Ranger ses écharpes pour la belle saison consiste à les laver, à les plier à plat et à les ranger au sec, à l'abri de la lumière et des mites. La laine et le cachemire se déforment sur un cintre, et les larves s'installent dans les vêtements dès qu'une trace de transpiration subsiste dans la maille.

Avant de fermer l'armoire

  • Une écharpe se plie, elle ne se suspend pas : le cintre étire la maille de façon durable.
  • La mite pond sur le sale. C'est le lavage avant rangement qui protège, pas le produit glissé dans le tiroir après coup.
  • Cèdre et lavande repoussent, ils ne tuent pas. Seul le froid détruit les œufs et les larves.
  • Le contenant hermétique n'est un bon choix que sur un textile parfaitement sec.

Plier à plat, et surtout ne pas suspendre

Une écharpe en maille n'a aucune structure interne pour la retenir. Suspendue à un cintre ou à un crochet pendant quatre mois, elle subit son propre poids sur un point unique : la boucle s'allonge, les mailles du haut s'ouvrent, et la pièce ressort plus longue et bâillante à l'endroit de l'appui. Sur une grosse laine ou un tricot lâche, la déformation ne se rattrape pas au lavage.

Le pliage à plat répartit ce poids sur toute la surface. Pliez l'écharpe en deux dans le sens de la longueur, puis en trois ou quatre selon la hauteur de votre boîte, sans jamais marquer un pli au fer. Les plis d'un rangement long finissent par blanchir sur les fibres sombres : varier leur emplacement d'une saison à l'autre suffit à l'éviter.

Le roulage est une bonne alternative pour les grands formats et les étoles, à condition de rouler sans serrer. Une pièce roulée serré garde une ondulation qui met plusieurs jours à disparaître. Rangez ensuite les rouleaux côte à côte plutôt qu'empilés : une pile de six écharpes écrase celle du dessous pendant tout l'espace d'un été.

Laver avant de ranger, parce que c'est le sale qui attire

C'est le point que la plupart des rangements ratent.

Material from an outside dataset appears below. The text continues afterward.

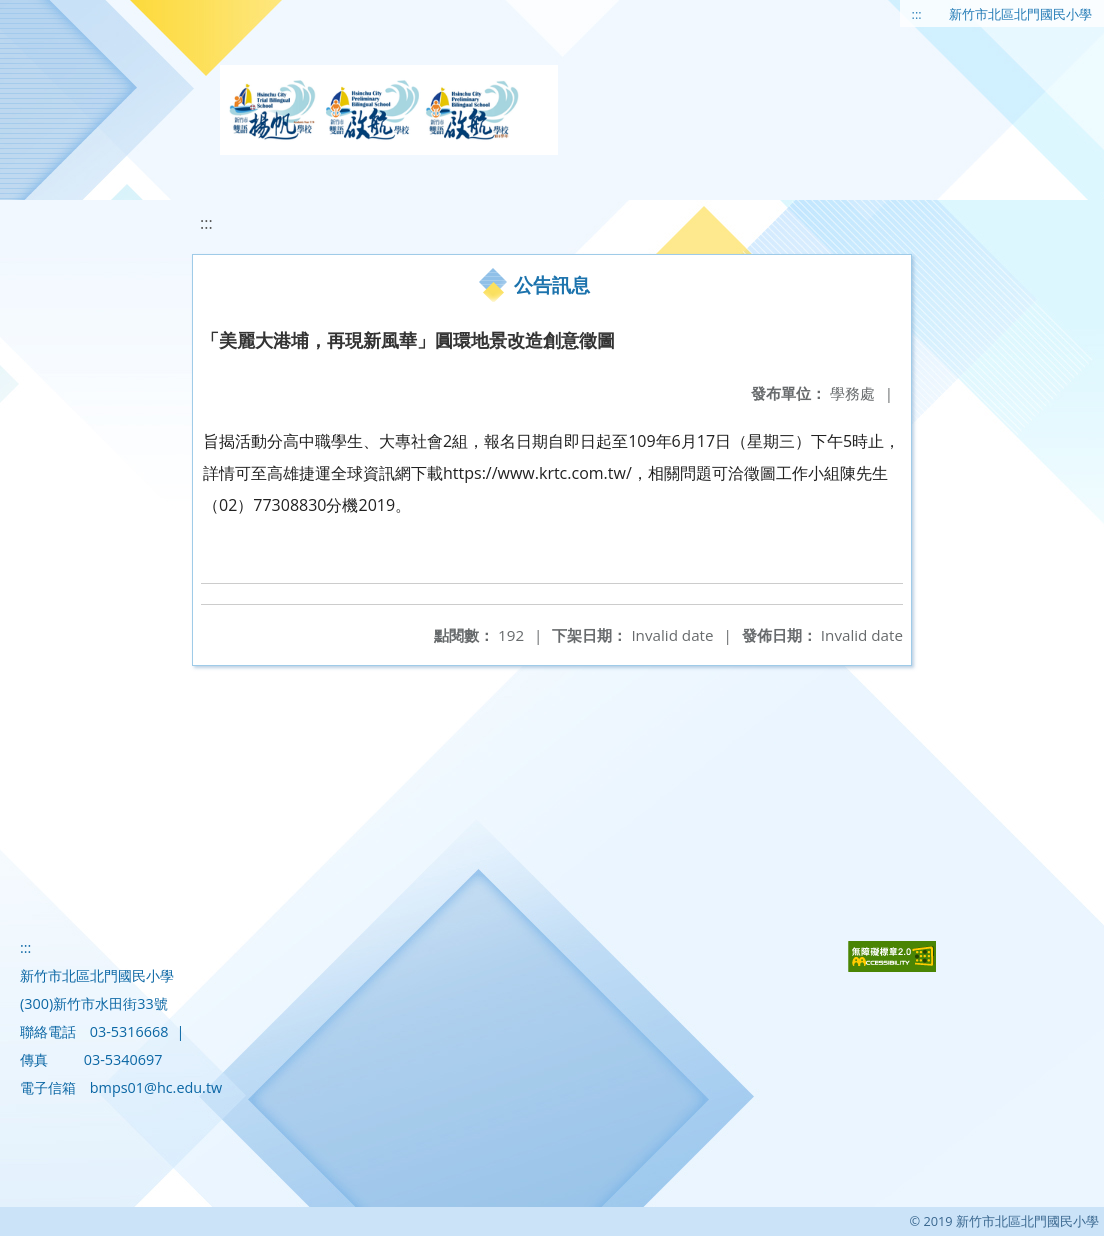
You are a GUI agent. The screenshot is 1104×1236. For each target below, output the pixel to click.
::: (917, 14)
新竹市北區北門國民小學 (1020, 14)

Une écharpe portée tout l'hiver a reçu de la transpiration, du sébum, parfois des projections de nourriture. Ces résidus sont invisibles sur une laine foncée et ils constituent exactement ce qui déclenche une infestation. Une pièce impeccable rangée sale se retrouve trouée ; la même pièce lavée traverse la saison intacte.

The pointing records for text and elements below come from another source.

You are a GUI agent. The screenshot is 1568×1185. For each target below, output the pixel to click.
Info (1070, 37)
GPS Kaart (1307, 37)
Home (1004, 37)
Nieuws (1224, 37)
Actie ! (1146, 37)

Lavez donc systématiquement, même une écharpe portée trois fois, et surtout séchez à fond. Un textile rangé légèrement humide développe des taches de moisissure et une odeur de renfermé que le lavage suivant ne fait pas toujours partir. Comptez une journée complète à plat, sur une serviette, loin d'un radiateur. Notre guide de l'entretien des écharpes matière par matière détaille les températures et les essorages à ne pas dépasser.

Le cas de la laine et du cachemire mérite une attention particulière, ces deux fibres feutrant à la moindre agitation en eau chaude ; la marche à suivre est décrite dans notre page sur le lavage de la laine et du cachemire. Un nettoyage à sec fait aussi l'affaire, à condition de retirer la housse plastique du pressing avant de stocker.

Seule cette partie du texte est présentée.